The implication here is nativelink is creating 8000+ threads. It can apparently recover if you restart the build, which is nice. The only crate in the graph that depends on sharded-slab is tracing-subscriber, and I assume that's the code that is using the default limits. I think it's weird that nativelink would be creating 8000+ threads. 8000 sounds like a perfectly sane limit.

Nativelink version 0.5.1 from GitHub running in docker.

allada commented 2 weeks ago

Hmmm, is this specific to tracing-subscriber? From what I see in nativelink we limit blocking threads to ~5k by default (math is 10 * config.global_cfg.max_open_files).
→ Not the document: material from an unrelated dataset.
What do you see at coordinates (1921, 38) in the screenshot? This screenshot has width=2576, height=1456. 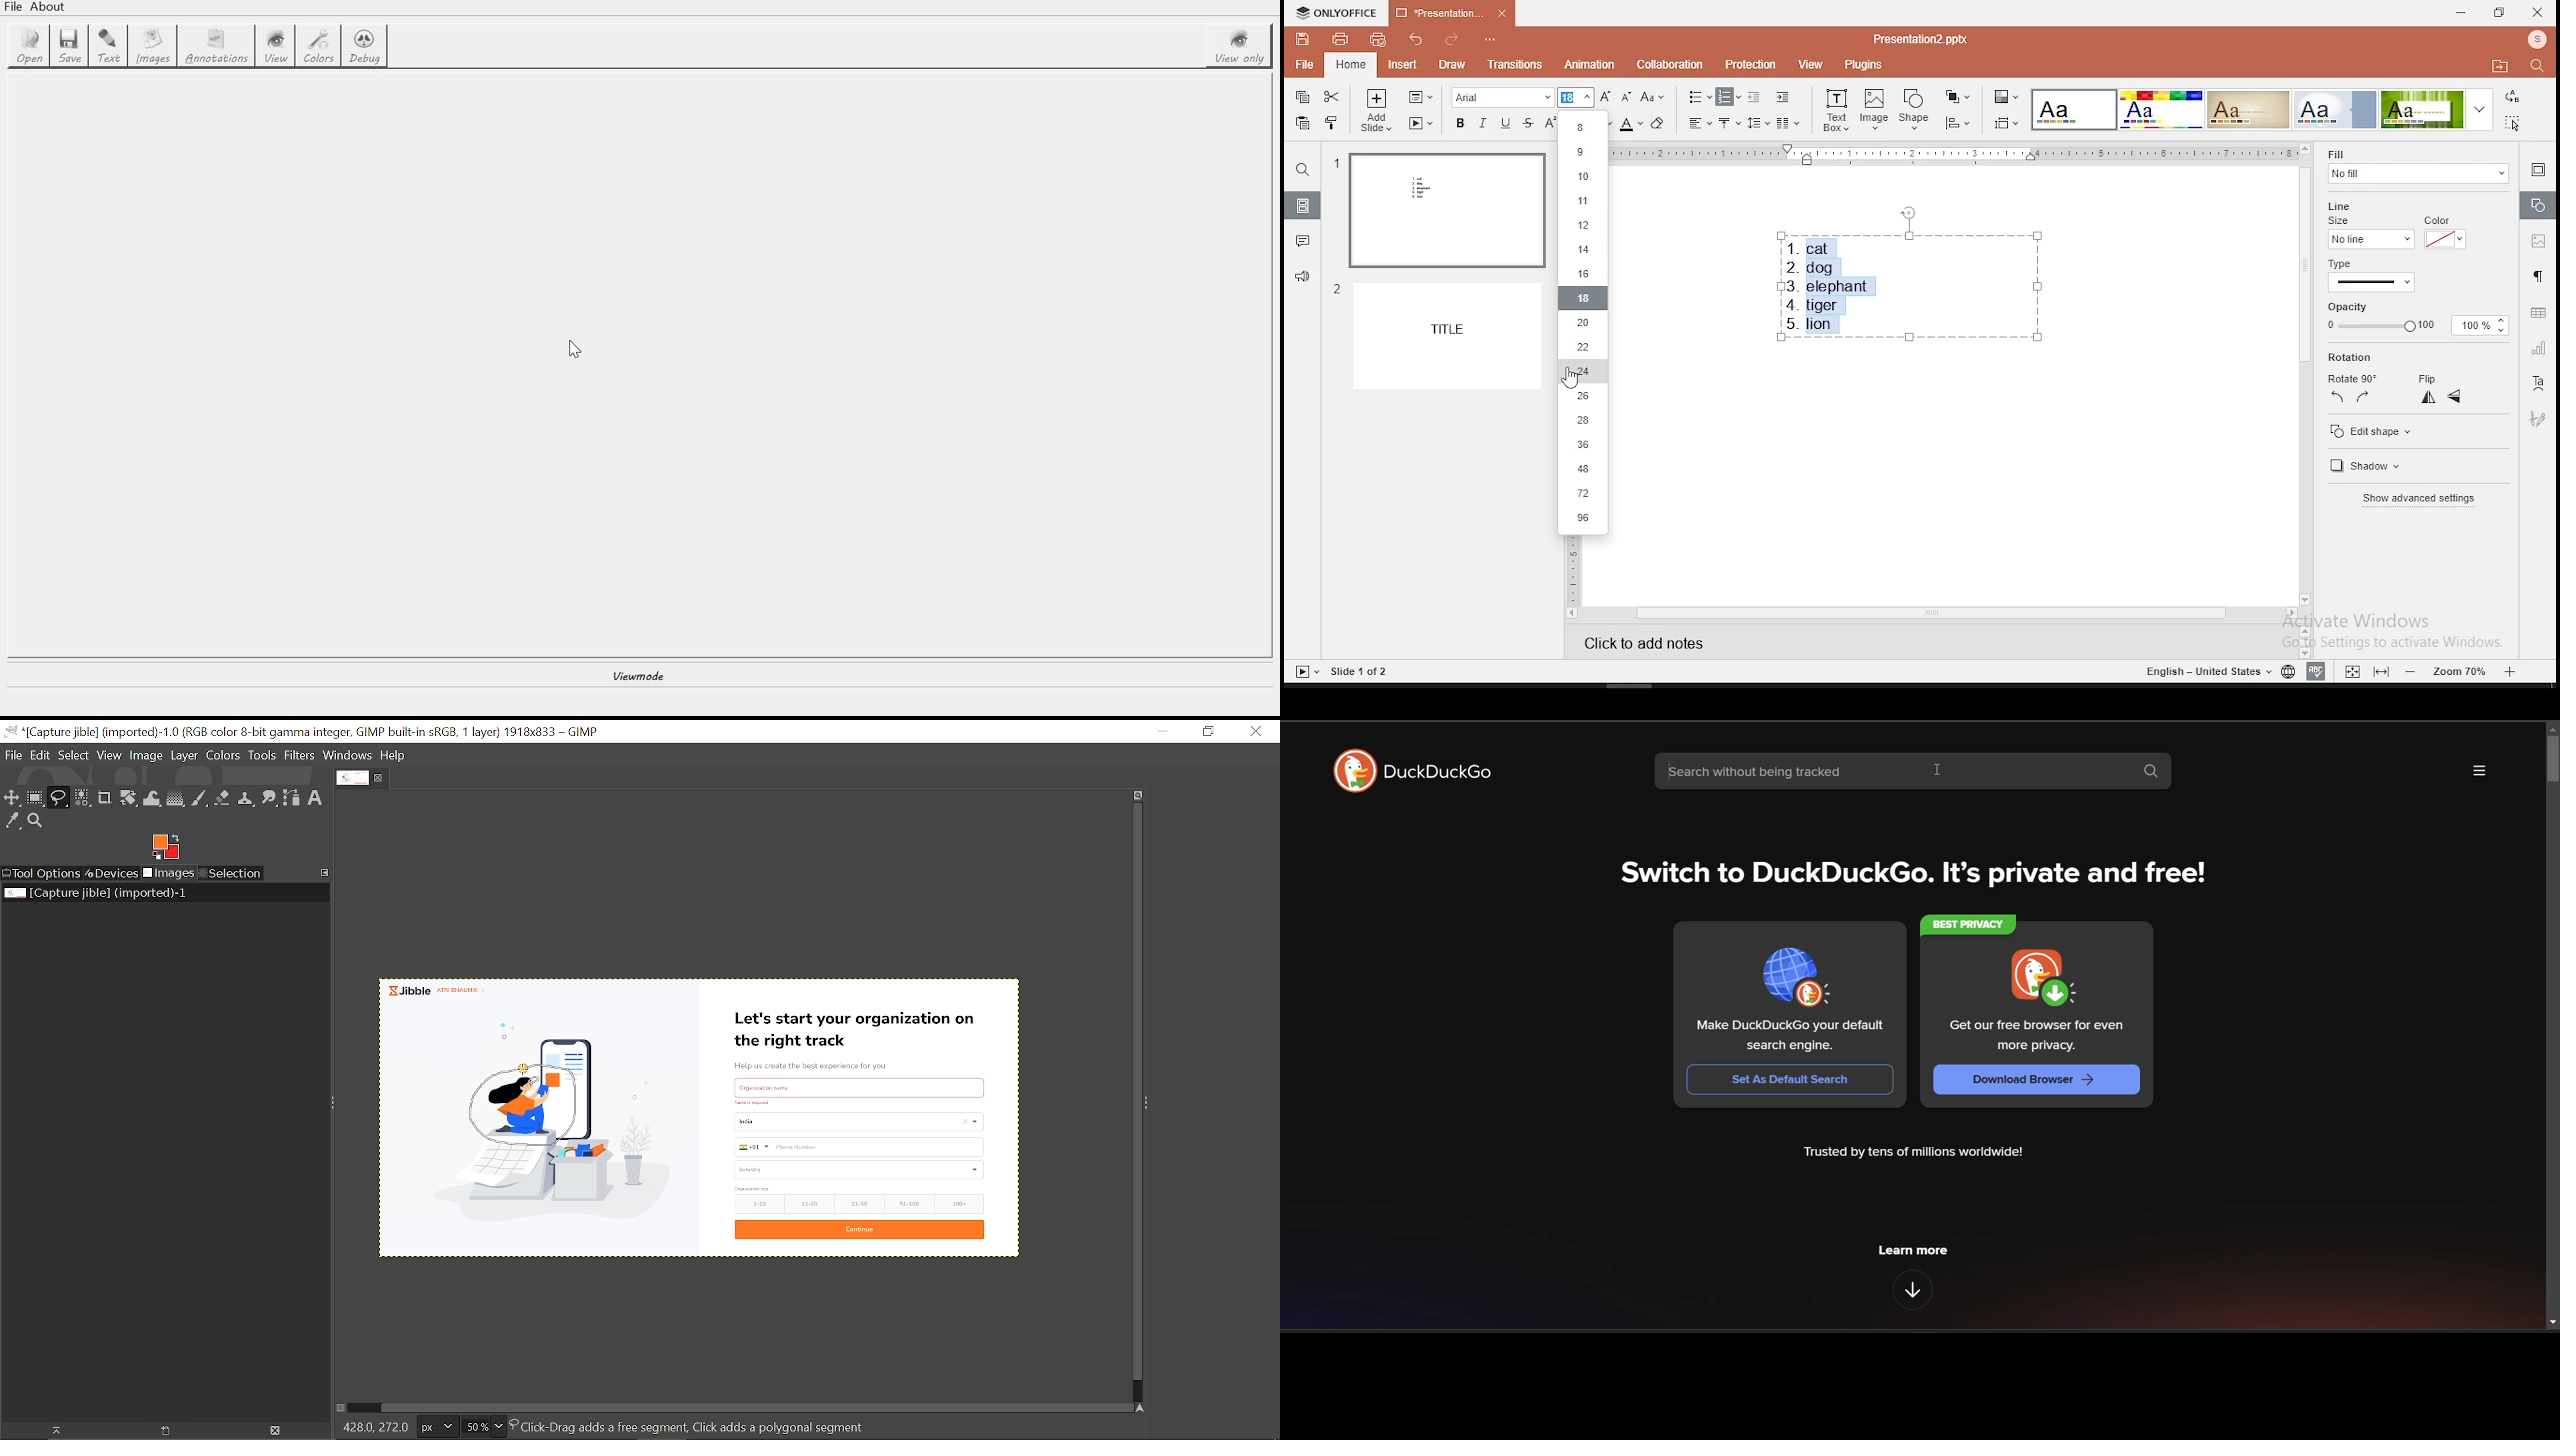 I see `presentation2.pptx` at bounding box center [1921, 38]. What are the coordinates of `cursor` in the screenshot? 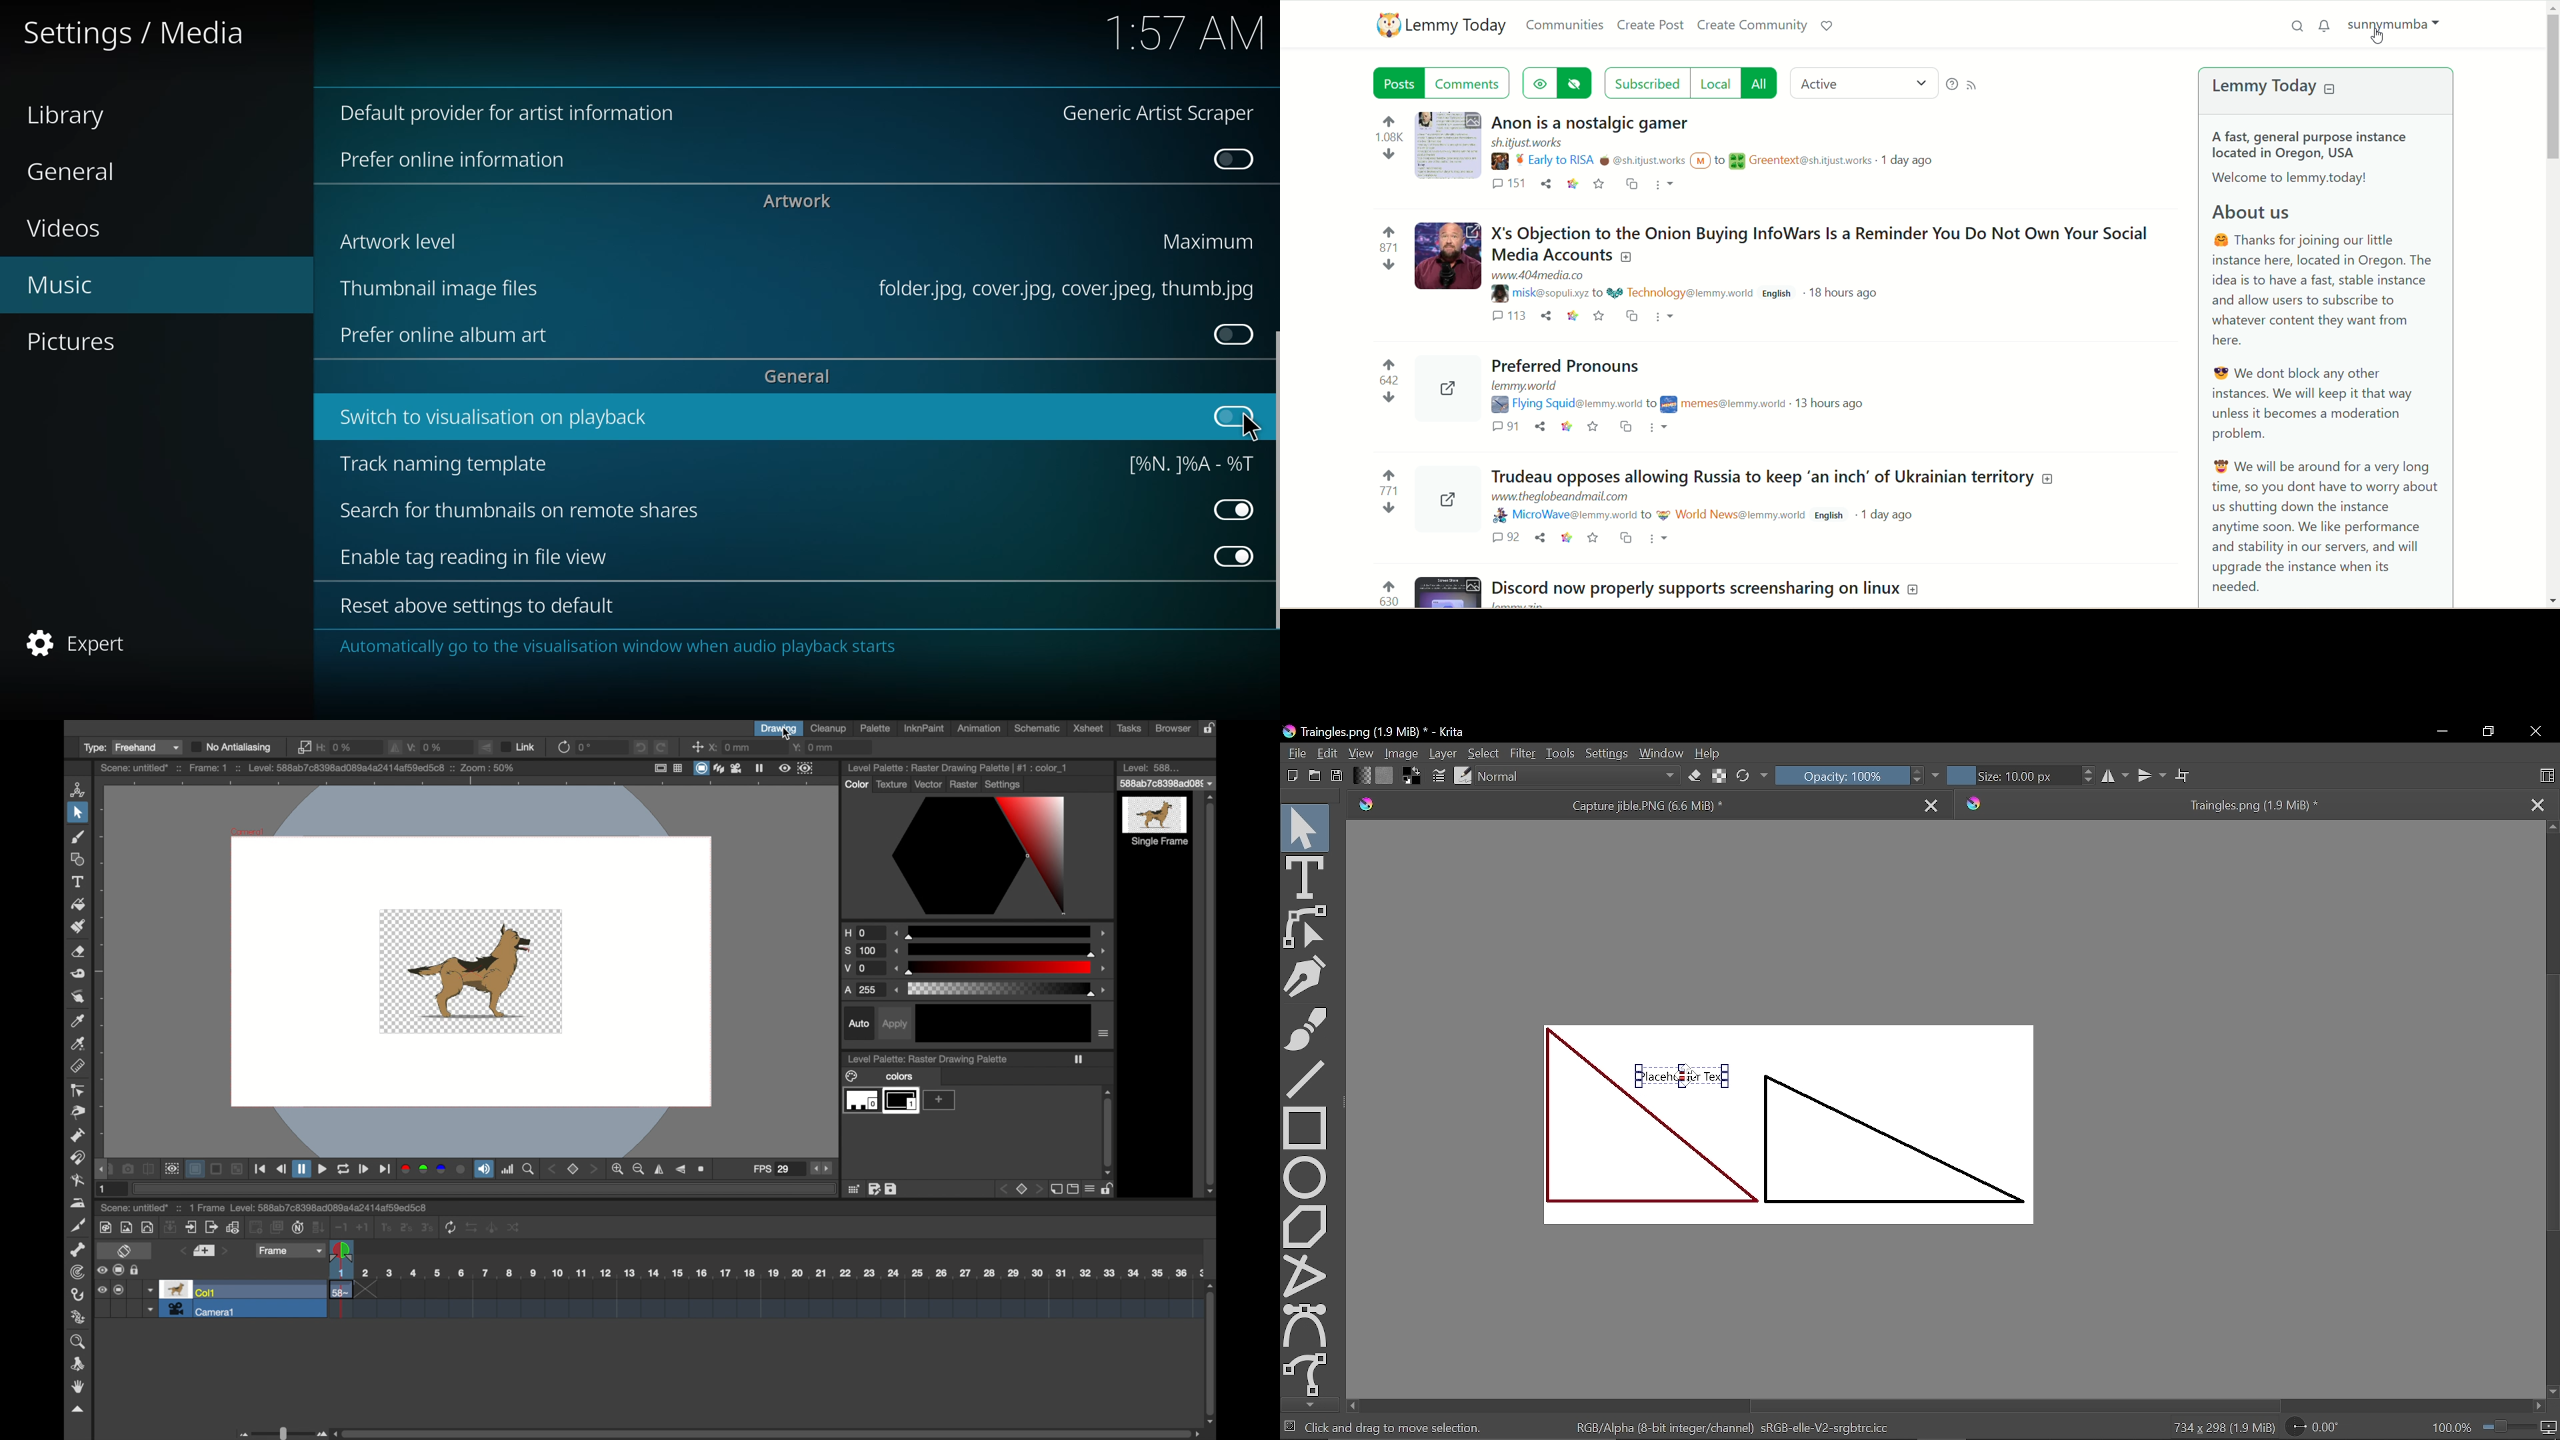 It's located at (1250, 426).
We do 10x because of an edge case that can happen when limiting max open files, in some cases open file limit can need more than 1 descriptor.

cormacrelf commented 2 weeks ago

Hm, maybe the max open files is set too high in my config. What happens if you try to schedule more work than fits in the max open files limit? Does it fail in a similar way to hitting a ulimit? Or does the scheduler avoid it / things just queue up? If it's the latter I can fix this by dropping max open files back to a reasonable number.

cormacrelf commented 2 weeks ago

Yeah, that fixed it. I think this means max_open_files should absolutely never be more than 800 with the current 10x-ing thread limit behaviour. Not that I actually read the docs when I set it way too high, but may be worth adding to them.

aaronmondal commented 2 weeks ago

Sounds like adding this info to the docs is a good first issue :relaxed:

cormacrelf commented 2 weeks ago

Hmmm... it did fix this problem, but now nativelink seems to be running 1-2 actions at a time. This started happening pretty late in a big build, initially it was fine, but it seems to have run out of open files. Set max_open_files to 512, and it's got about 600 threads running (not 5000). Sounds to me like something is is keeping files open or failing to decrement the open files limit or something. Build graph was about 2000 nodes.

; ls /proc/$(pgrep nativelink)/fdinfo/ | wc -l
543

Edit: basically this is filesystem_cas.json with a local worker also defined. You guys probably don't test this configuration that often. Maybe need to split up the filesystem & worker into two separate nativelink processes (i.e. containers), one for the worker, so the filesystem code does not eat up the open file limits that the worker needs.

cormacrelf commented 2 weeks ago

Actually, late in the build graph you have things with many dependencies, and those dep lists are just long lists of object files. Especially actions that are linking binaries and pull in the full link graph. So in this weird way, it may make sense we would hit open file limits more with more dependencies. Still would be a bit weird to consume an open file handle for that while the action is executed.